Relation to Other Concepts
The idea of percentage error connects closely with topics such as absolute values in mathematics, error calculation formula, and even standard deviation when talking about data spread. Mastering this helps you learn more about data analysis and scientific experiments.
Classroom Tip
A quick way to remember the percentage error formula: “Difference over True, make it positive, times 100.” You can even remember the mnemonic: “MDT100” (Measured-True, Divide by True, ×100). Many Vedantu teachers use posters or board diagrams during live sessions for easy recall.
We explored percentage error—from definition, formula, examples, mistakes, and connections to other subjects. With ongoing revision and practice at Vedantu, you’ll be able to instantly calculate error in experiments and answer all related school and competitive exam questions confidently.
Related and Useful Links
FAQs on Percentage Error: Definition, Formula, Calculation & Solved Examples
1. What is the percentage of error?
The percentage of error measures how far an experimental or measured value is from the true or accepted value. It is calculated using the formula \(\text{Percent Error} = \frac{|\text{Experimental Value} - \text{True Value}|}{|\text{True Value}|} \times 100\%.
2. What is a good percentage error?
A good percentage error depends on the context, but in most cases, an error under 5% is considered excellent.
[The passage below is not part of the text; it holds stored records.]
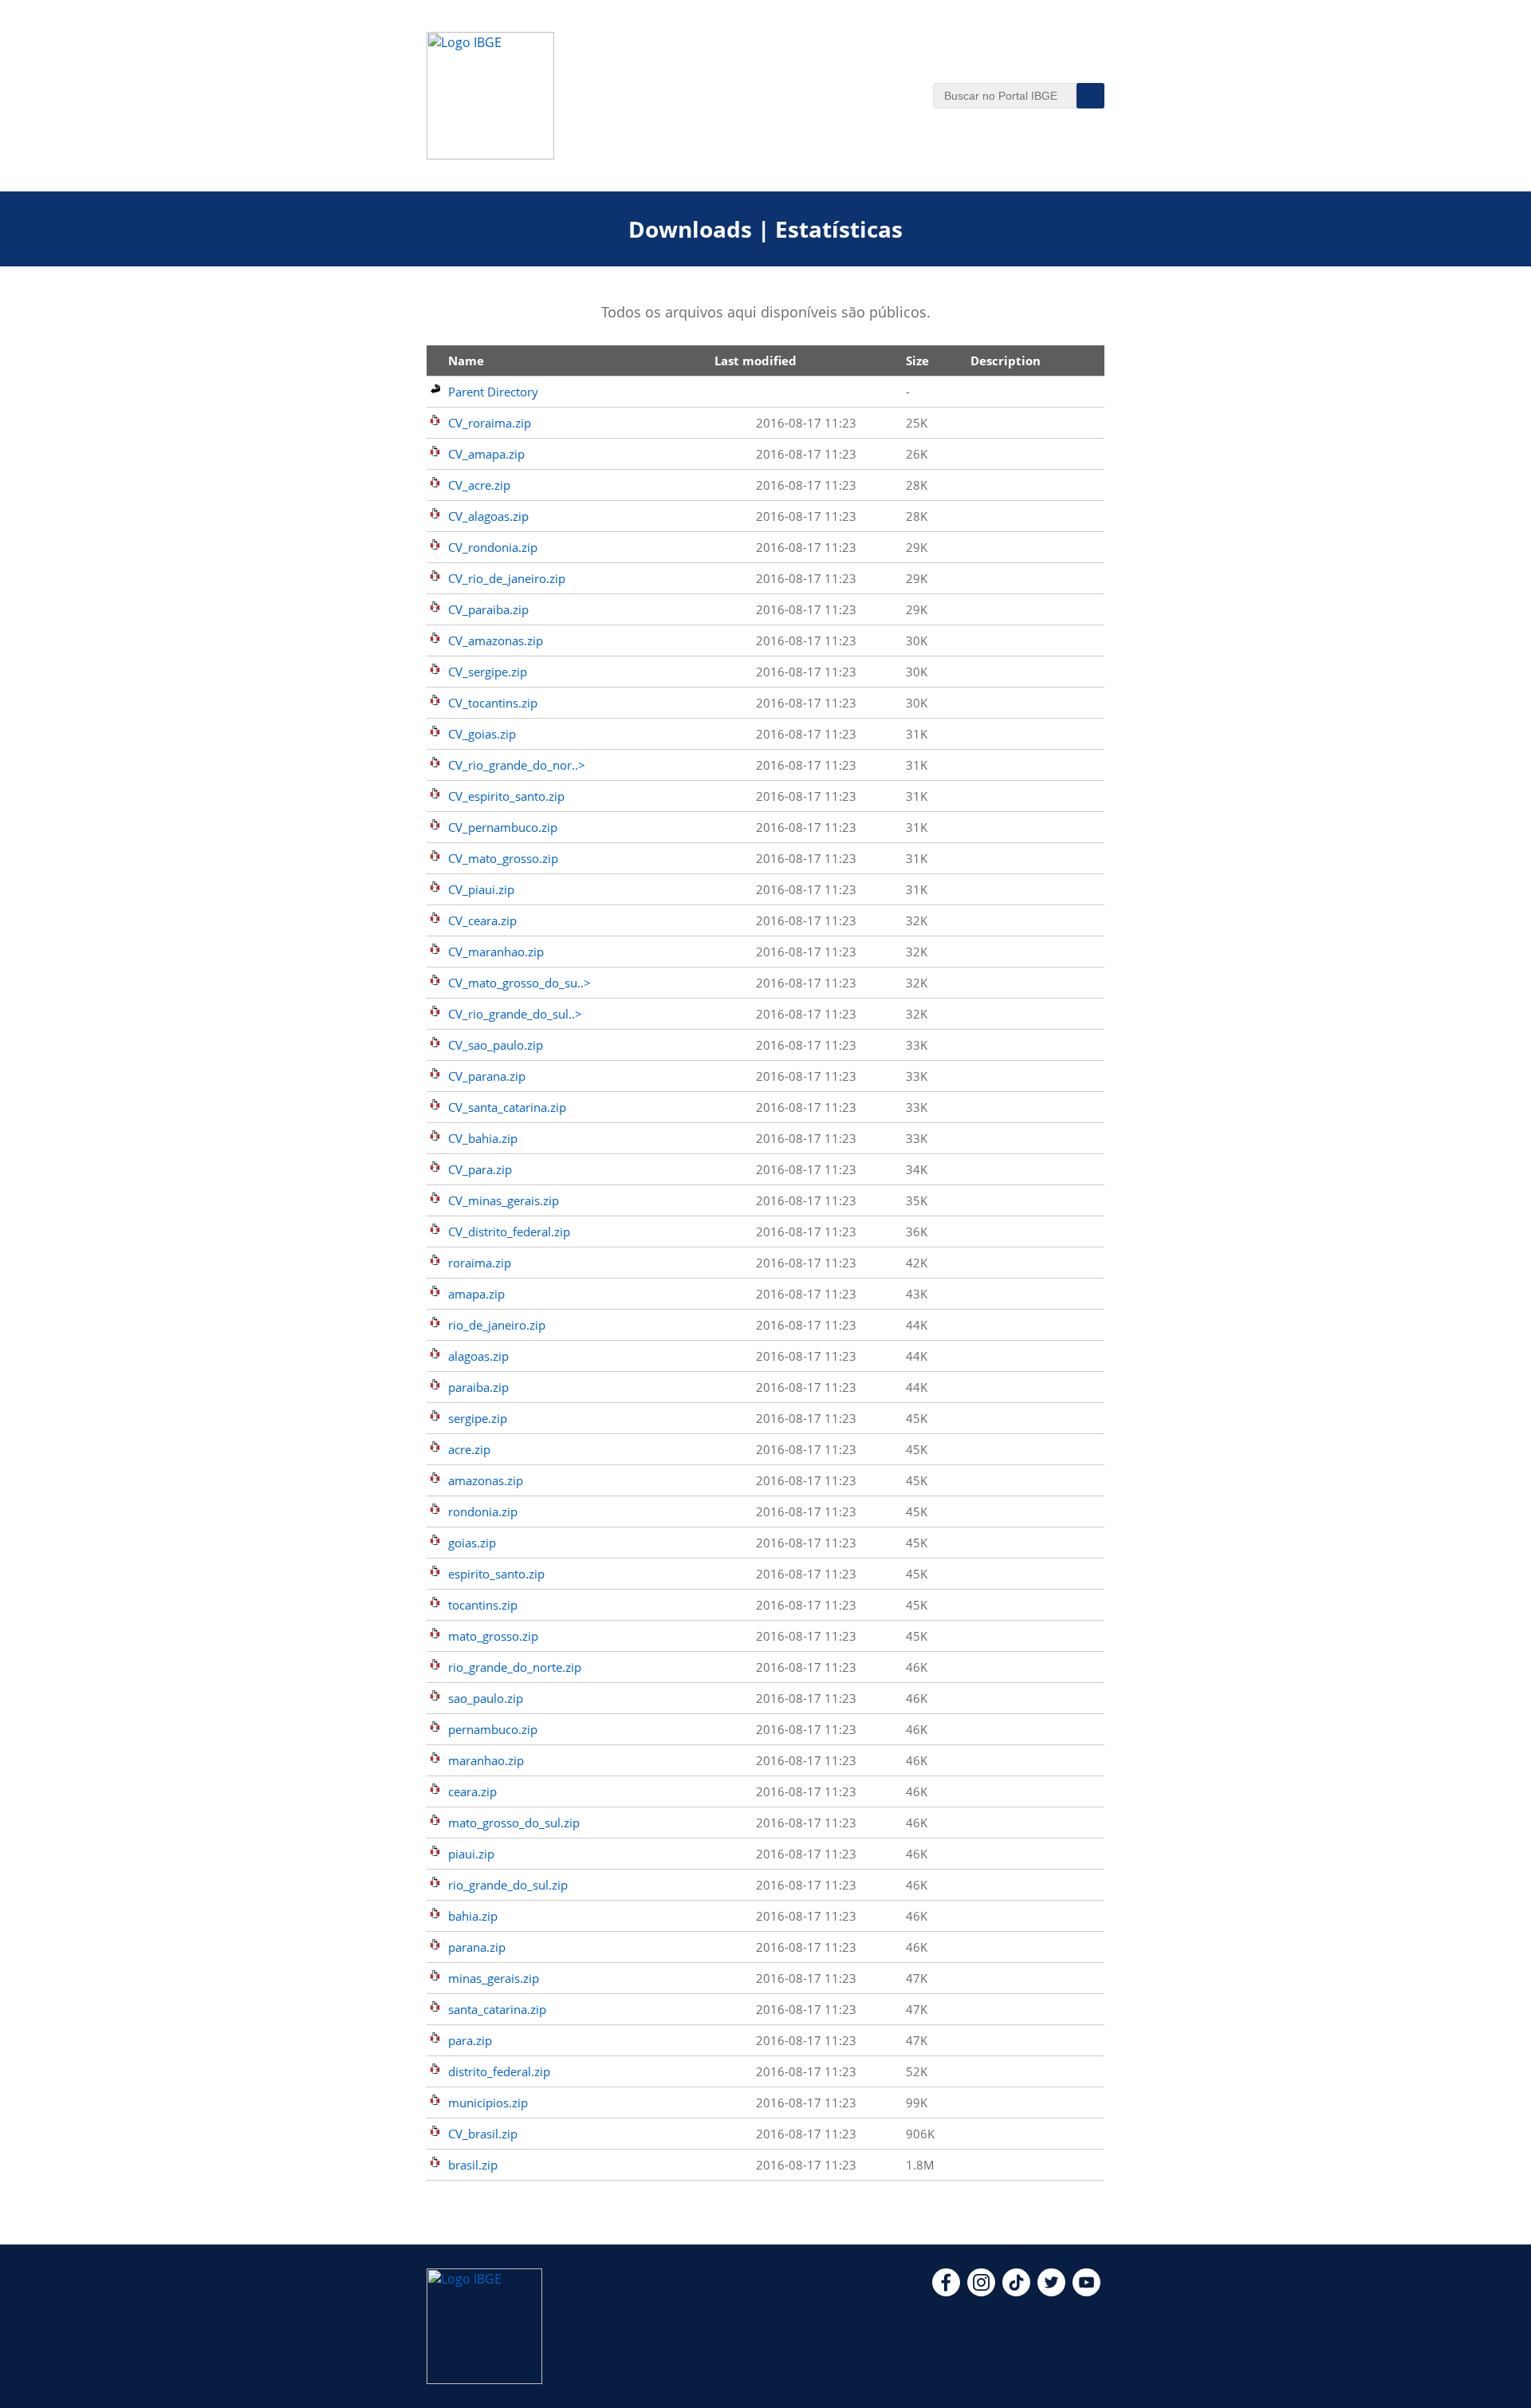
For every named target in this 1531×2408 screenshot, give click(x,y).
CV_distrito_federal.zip (509, 1231)
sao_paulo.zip (485, 1698)
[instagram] (981, 2291)
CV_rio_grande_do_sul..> (515, 1014)
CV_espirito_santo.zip (506, 796)
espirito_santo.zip (496, 1574)
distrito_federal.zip (499, 2071)
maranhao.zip (486, 1760)
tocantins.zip (483, 1605)
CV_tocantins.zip (492, 703)
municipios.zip (488, 2102)
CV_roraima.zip (489, 423)
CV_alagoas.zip (488, 516)
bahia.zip (473, 1916)
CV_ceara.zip (482, 920)
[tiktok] (1016, 2291)
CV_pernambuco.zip (502, 827)
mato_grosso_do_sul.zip (514, 1823)
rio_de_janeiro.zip (496, 1325)
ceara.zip (472, 1791)
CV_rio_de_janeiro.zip (506, 578)
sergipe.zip (477, 1418)
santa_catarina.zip (497, 2009)
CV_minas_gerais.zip (503, 1200)
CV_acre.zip (479, 485)
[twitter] (1051, 2291)
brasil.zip (473, 2165)
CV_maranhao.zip (496, 952)
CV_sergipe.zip (487, 672)
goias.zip (472, 1543)
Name (466, 360)
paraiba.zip (478, 1387)
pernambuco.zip (492, 1729)
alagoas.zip (478, 1356)
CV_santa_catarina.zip (507, 1107)
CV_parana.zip (486, 1076)
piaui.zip (471, 1854)
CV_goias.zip (482, 734)
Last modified (755, 360)
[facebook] (946, 2291)
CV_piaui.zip (481, 889)
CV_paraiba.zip (488, 609)
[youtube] (1086, 2291)
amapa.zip (476, 1294)
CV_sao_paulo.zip (495, 1045)
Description (1005, 360)
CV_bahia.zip (483, 1138)
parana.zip (477, 1947)
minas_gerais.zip (493, 1978)
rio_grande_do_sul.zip (508, 1885)
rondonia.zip (483, 1511)
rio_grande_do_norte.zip (514, 1667)
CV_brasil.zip (483, 2134)
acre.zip (469, 1449)
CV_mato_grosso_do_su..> (519, 983)
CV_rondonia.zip (492, 547)
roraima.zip (479, 1263)
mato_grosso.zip (493, 1636)
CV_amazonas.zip (495, 640)
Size (917, 360)
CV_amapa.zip (486, 454)
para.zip (470, 2040)
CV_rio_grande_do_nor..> (516, 765)
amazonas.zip (485, 1480)
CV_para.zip (480, 1169)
Lower values mean your measurement is close to the true value, improving your results’ accuracy and the reliability of your percentage error calculation.
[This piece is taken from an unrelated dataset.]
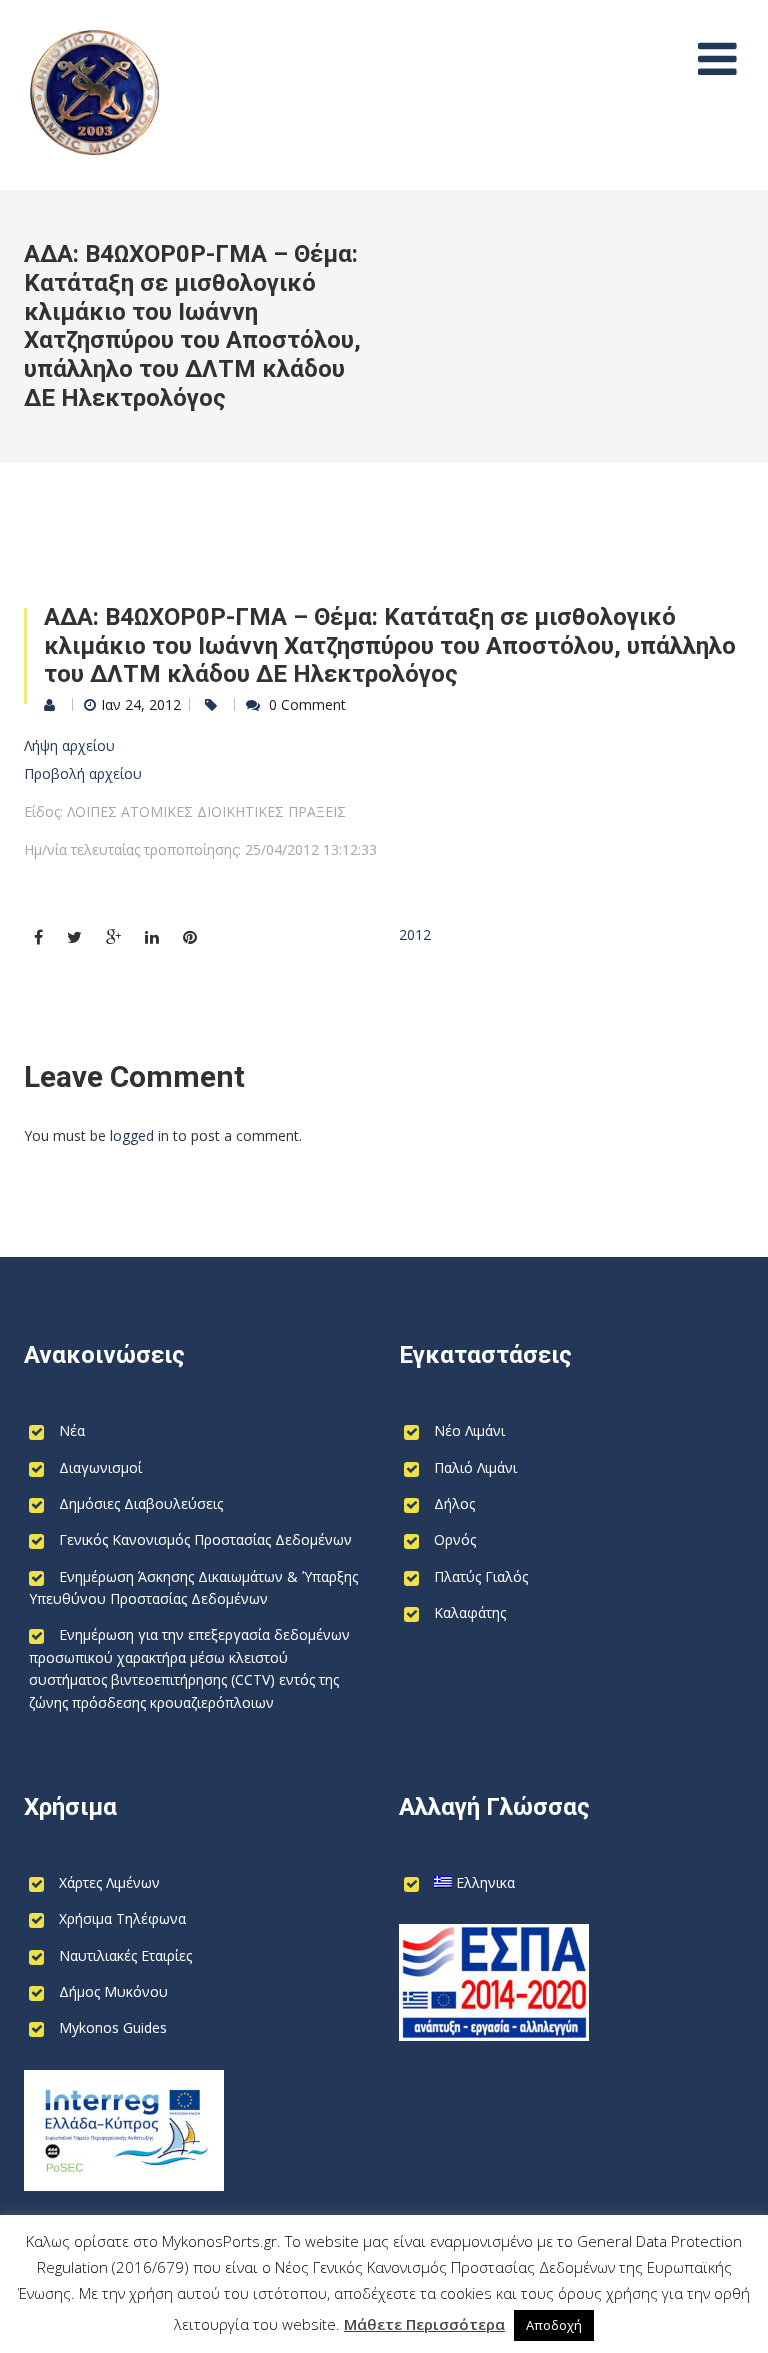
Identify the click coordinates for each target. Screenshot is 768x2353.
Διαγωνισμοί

3. Do you want your percent error closer to 100 or 0?
You want your percent error as close to 0% as possible. A lower percentage error means your measurement is accurate. A percent error approaching 100% shows a large difference between measured and true values, which signals poor accuracy in your percentage error results.
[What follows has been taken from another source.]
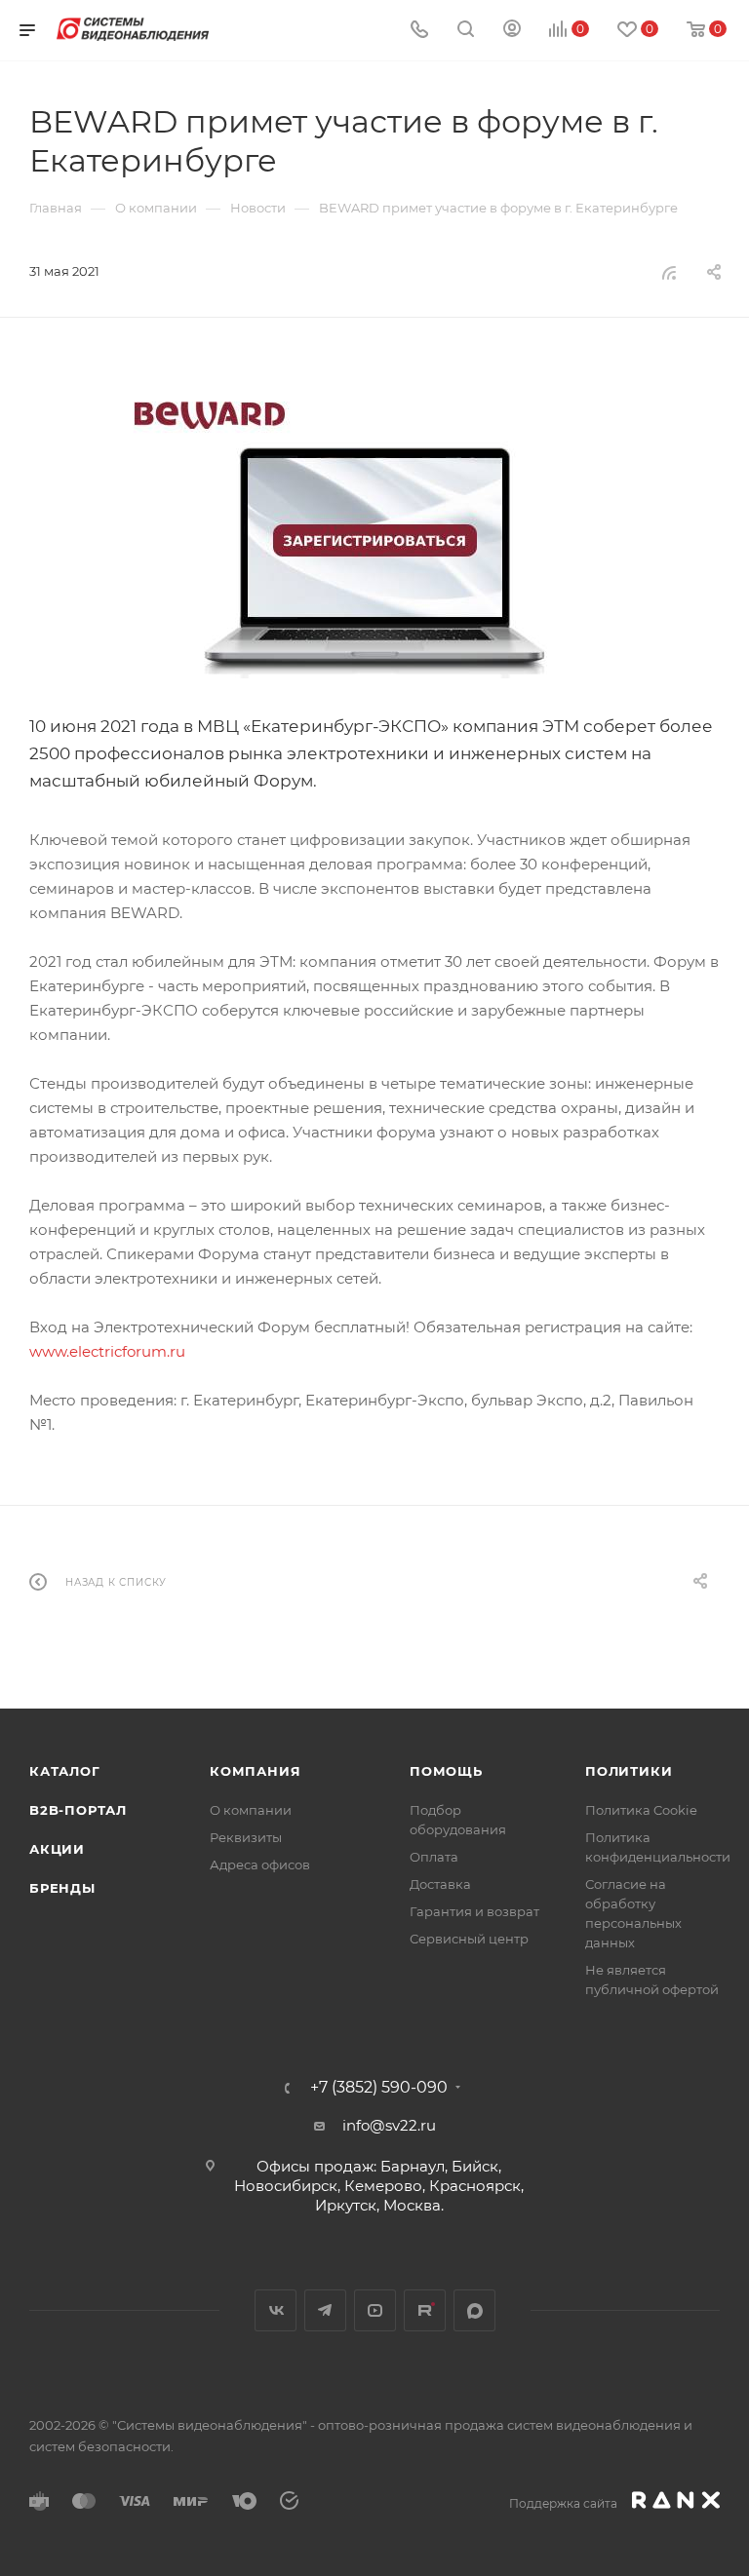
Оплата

4. How to calculate percent error with multiple values?
To find percent error with multiple values, calculate the average of your measured values, then use the percent error formula:
- Find the difference from the accepted value
- Divide by accepted value
- Multiply by 100%
5. Why is percentage error important in experiments?
The percentage error is important because it shows how accurate your experimental results are compared to a known or expected value. It helps scientists and students evaluate the quality and reliability of measurements taken during an experiment.
6. What factors can affect percentage error?
Several factors can affect percentage error, including:
- Instrument accuracy
- Human error
- Environmental conditions
- Calculation mistakes
7. Is percentage error always positive?
Yes, percentage error is always a positive value because it uses the absolute difference between the measured and actual values. The formula uses \(|\text{Measured} - \text{True}|\), which ensures negative signs are removed in the calculation.
8. How do you interpret a high percentage error?
A high percentage error means your measurement is far from the accepted value, suggesting significant inaccuracies in your experiment or process. It signals that you may need to review your method or recalculate to reduce the percentage error.
9. Can percentage error be used in real-life examples?
Yes, percentage error is commonly used in real life. For example, you might compare the expected and actual fuel consumption in a car or check the difference between measured weights and labeled package weights, calculating the percentage error in every case.
10. What is the difference between percentage error and absolute error?
The percentage error shows the error as a percent of the accepted value, while the absolute error is the actual difference between measured and true values. Percentage error makes it easier to compare errors across different measurements.